What a bullshit call.


----------



## Wade2Bosh (Mar 31, 2004)

sick and1 by Wade


----------



## PoetLaureate (Feb 8, 2009)

Wade is legendary


----------



## Ben (Nov 7, 2006)

Wade beautiful and1


----------



## PoetLaureate (Feb 8, 2009)

Damn, not used to Chalmers missing anymore


----------



## Jace (Sep 26, 2005)

Howard traveled before the and1. Who cares though? Refs have been rough on that end, but they gave us a wrong goaltend on the other.

LeBron needs to get something going. Missing a bunch of easy shots.


----------



## Adam (Jan 28, 2003)

****ing joke. Howard spins then takes a jump step and he gets an and1 instead of a travel. NBA refs are embarrassing.


----------



## Jace (Sep 26, 2005)

Joel's gotta put that up with his right. Would've been 2 points.


----------



## Jace (Sep 26, 2005)

Howard is getting the calls Shaq wished he got. Is he not dominant enough?

What the **** is JVG going on about? Play injured diatribe?


----------



## Wade2Bosh (Mar 31, 2004)

Manbearpig and1

Low scoring game yet still up double figures


----------



## Jace (Sep 26, 2005)

There's my MANBEARPIG! Was about to put up 'LOST' signs.


----------



## Ben (Nov 7, 2006)

:lebron:


----------



## Ben (Nov 7, 2006)

Jace said:


> What the **** is JVG going on about? Play injured diatribe?


He needs to stop now.

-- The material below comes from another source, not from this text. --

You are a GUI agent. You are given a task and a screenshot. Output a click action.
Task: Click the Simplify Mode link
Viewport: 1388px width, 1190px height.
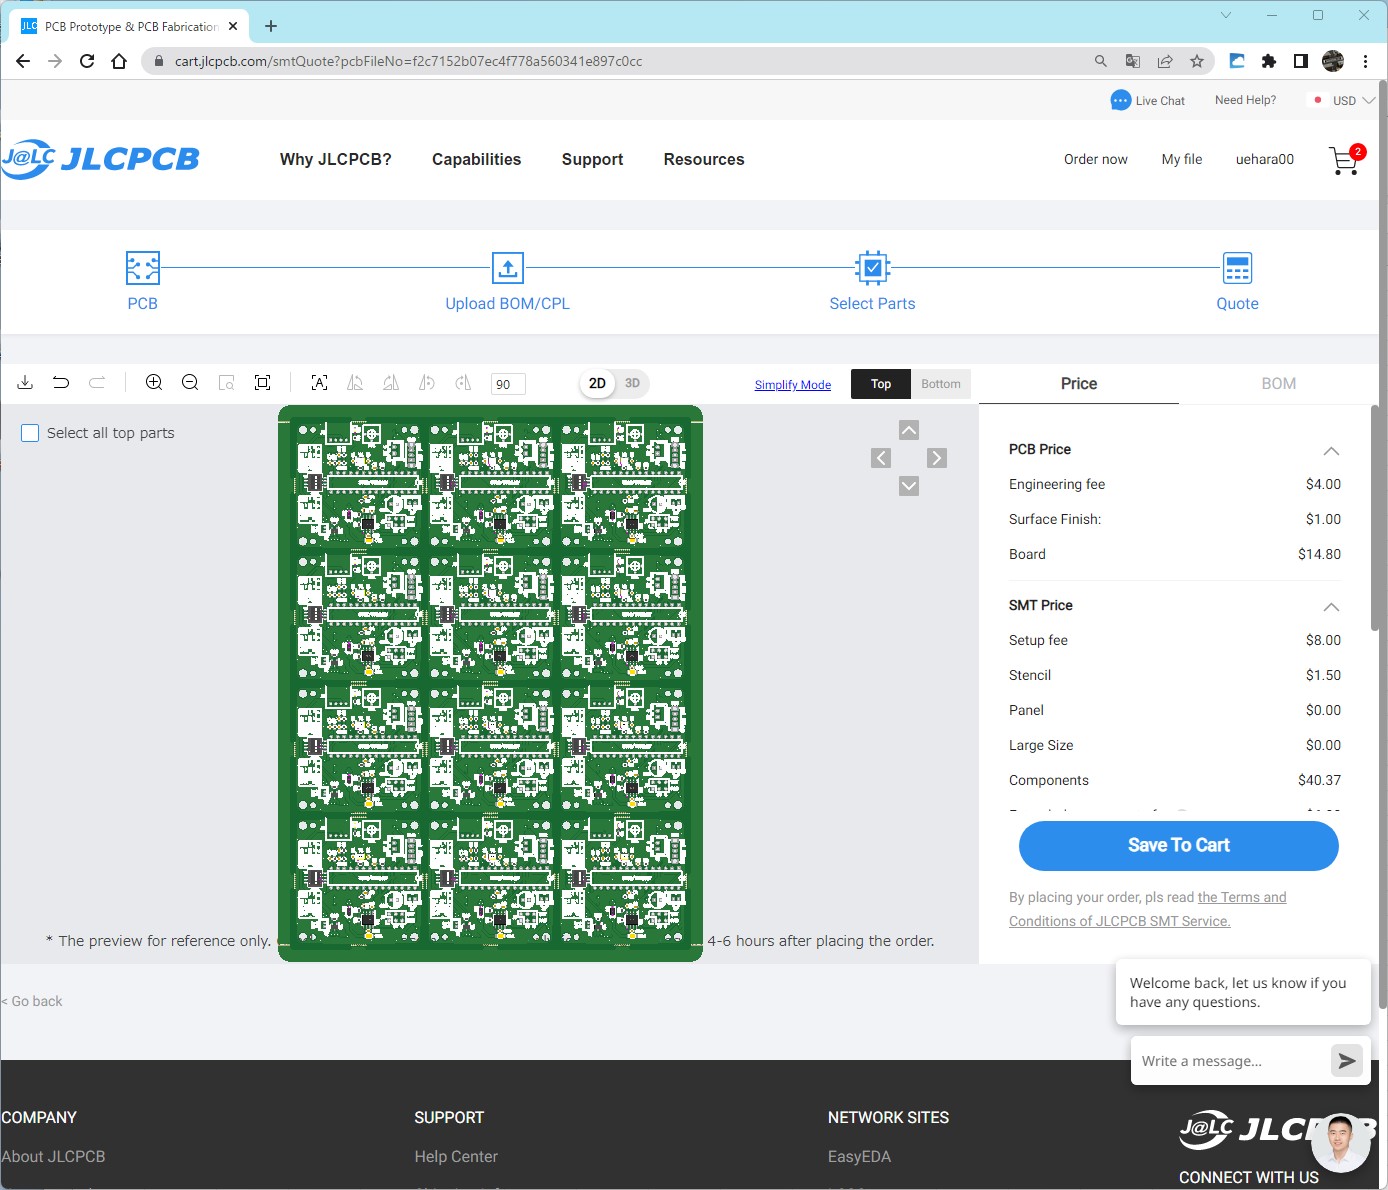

He's gone on for about 5 mins. :laugh:


----------



## PoetLaureate (Feb 8, 2009)

Nice defense in the second quarter after Wade got back in


----------



## Adam (Jan 28, 2003)

That last shot by Miller reminded me of last year when the crowd would go nuts expecting him to make the shot and he would miss every single one :laugh:


----------



## Wade2Bosh (Mar 31, 2004)

Damn, Miller usually makes that.

43-31 at the half

Much better D tonight. Only shooting 43% but holding Orlando to 29%.


----------



## Jace (Sep 26, 2005)

Damn I really wanted that 3 to go down. Nice look by Dwyane though, and good to see LeBron relinquish is end-of-quarter possession. Wouldn't have minded seeing LeBron take it to attempt to get going, though. He was nearly invisible.


----------



## Wade2Bosh (Mar 31, 2004)

Adam said:


> That last shot by Miller reminded me of last year when the crowd would go nuts expecting him to make the shot and he would miss every single one :laugh:


Yup, those were painful times.


----------



## Ben (Nov 7, 2006)

Wade was just asked about his alley oop from LeBron, and he just started talking about how high LeBron can jump and how he can make the pass look good. 

hmm


----------



## Jace (Sep 26, 2005)

:lebron:
:joel:
:bosh:

What other ones we got?

EDIT: OK, no Bosh.


----------



## Ben (Nov 7, 2006)

Jace said:


> :lebron:
> :joel:
> :bosh:
> 
> What other ones we got?


Bosh is bosh1 and bosh2. Check the smilies list. No more Heat ones.


----------



## Jace (Sep 26, 2005)

Dwyane: 9 fg makes. LeBron + Bosh: 4. Those two need to step it up.


----------



## Jace (Sep 26, 2005)

More :bosh1:

And less :bosh2:

Regarding the fgs, in fact, Dwyane 9, rest of Heat 8.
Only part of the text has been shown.